Employees know they have the upper hand, he said, citing the 178 strikes that took place in the United States this year. “It’s as if labor is taking advantage of the current situation because they are willing to leave,” he said.

Conrad said that providing new skill learning and degrees can help organizations and their employees in the future. For example, 375 million employees will require new skills and the degree gap—the disparity between college and non-college graduates—is growing, he warned.

Organizations should start to employ the thinking and practices used in apprenticeship programs and the gig economy. “We hear a lot about gig jobs and people. How about creating that very gig economy within your organization?” he said. “If the grass is sometimes greener in other places, create different pastures with grants and entrepreneurship.”

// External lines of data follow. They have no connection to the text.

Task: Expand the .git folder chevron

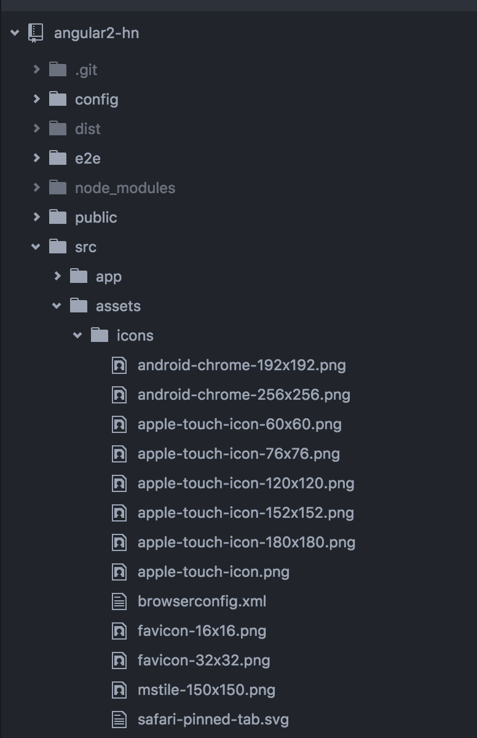Action: tap(37, 69)
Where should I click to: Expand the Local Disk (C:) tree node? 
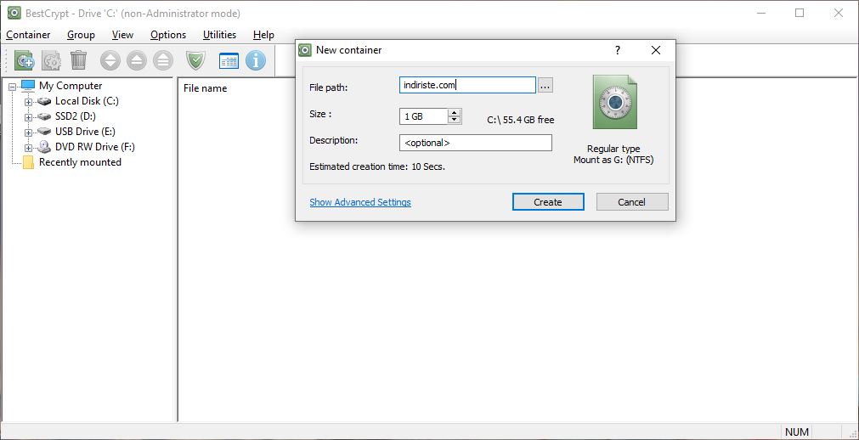28,102
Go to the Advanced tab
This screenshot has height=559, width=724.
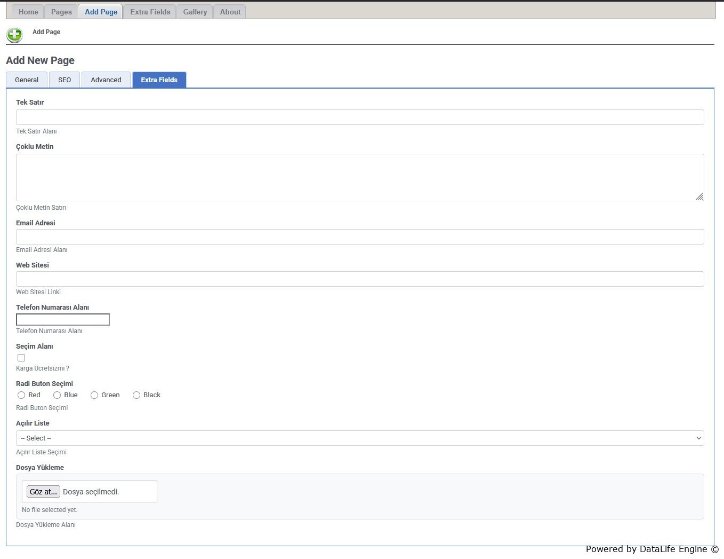click(x=106, y=80)
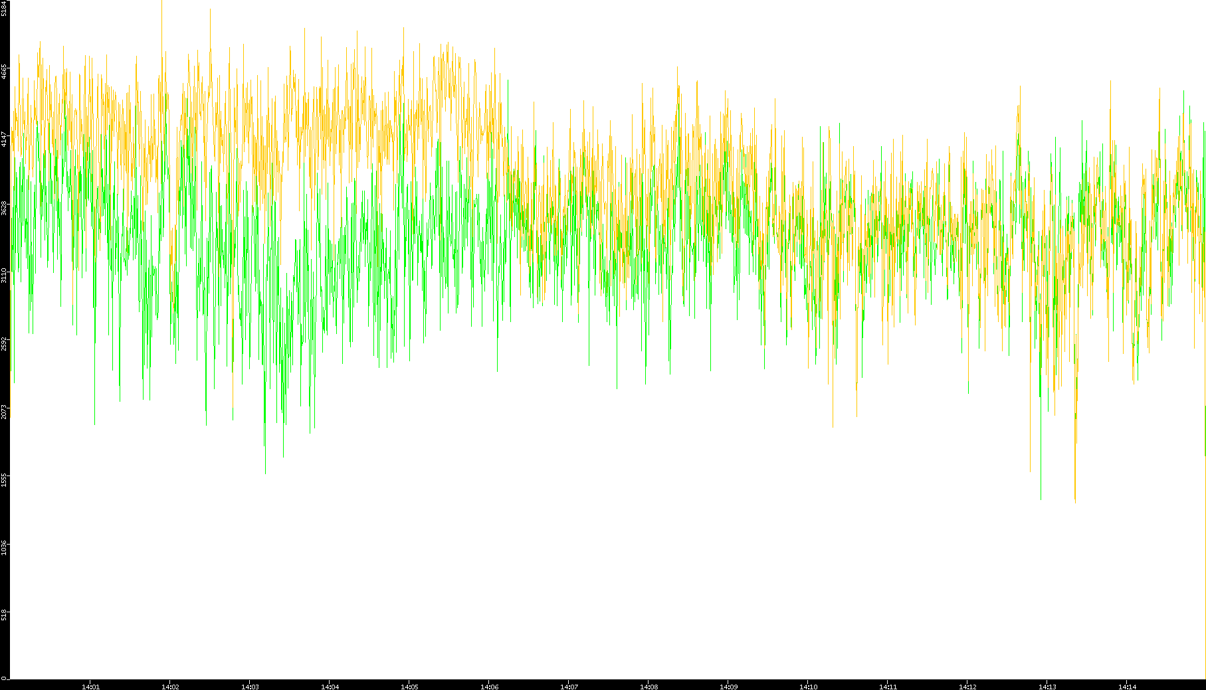This screenshot has height=690, width=1206.
Task: Click the 14:01 time axis label
Action: point(90,687)
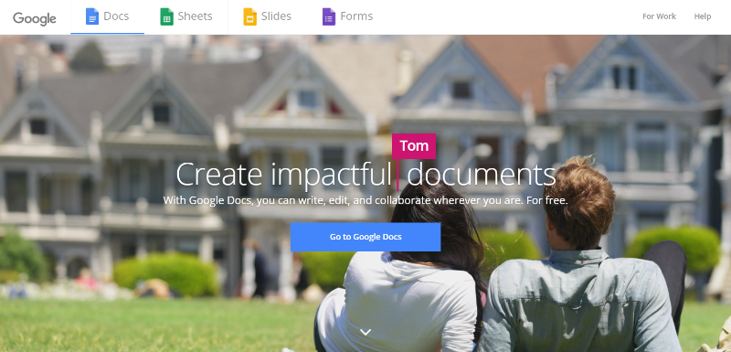Open the For Work link
Viewport: 731px width, 352px height.
[x=659, y=16]
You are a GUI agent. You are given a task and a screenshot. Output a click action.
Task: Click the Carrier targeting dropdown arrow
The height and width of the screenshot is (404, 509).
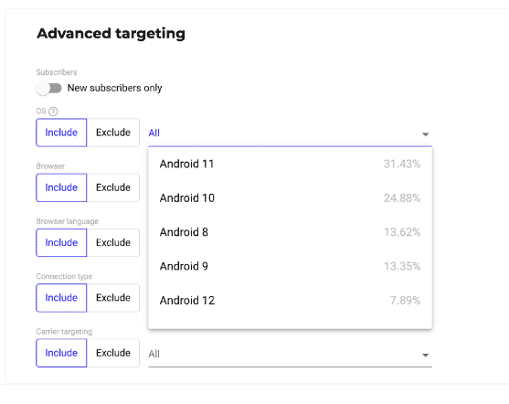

And if an employee leaves to start their own firm, it doesn’t mean they won’t come back. “Down the line, that employee might be a vendor for that employer,” says Conrad.

As employees need to re-educate and train for the future, so too must the corner office. Business leaders, in fact, are facing more ethical dilemmas than ever, said Monesson, citing car manufacturers as an example. Many are working on autonomous vehicles and writing code to determine what a car should do seconds before a predicted crash. 

“The new ethics of leadership means that companies must determine if they have a reactive leadership or an ethical one,” said Monesson, and added that organizations need to build a trust-based workplace, require ethical leadership behavior and develop outcomes-based leadership.

Part of this is trusting that your employees are working without spying on them during their workday, she says. “Surveillance tools that monitor every employee’s mouse click and take pictures of them as they use a company laptop are eroding trusts,” said Monesson. “They are a violation.”

“Employees want more transparency than employers are providing. If people are not being honest you will not trust them,” she said. “This is the basis of human relationships.”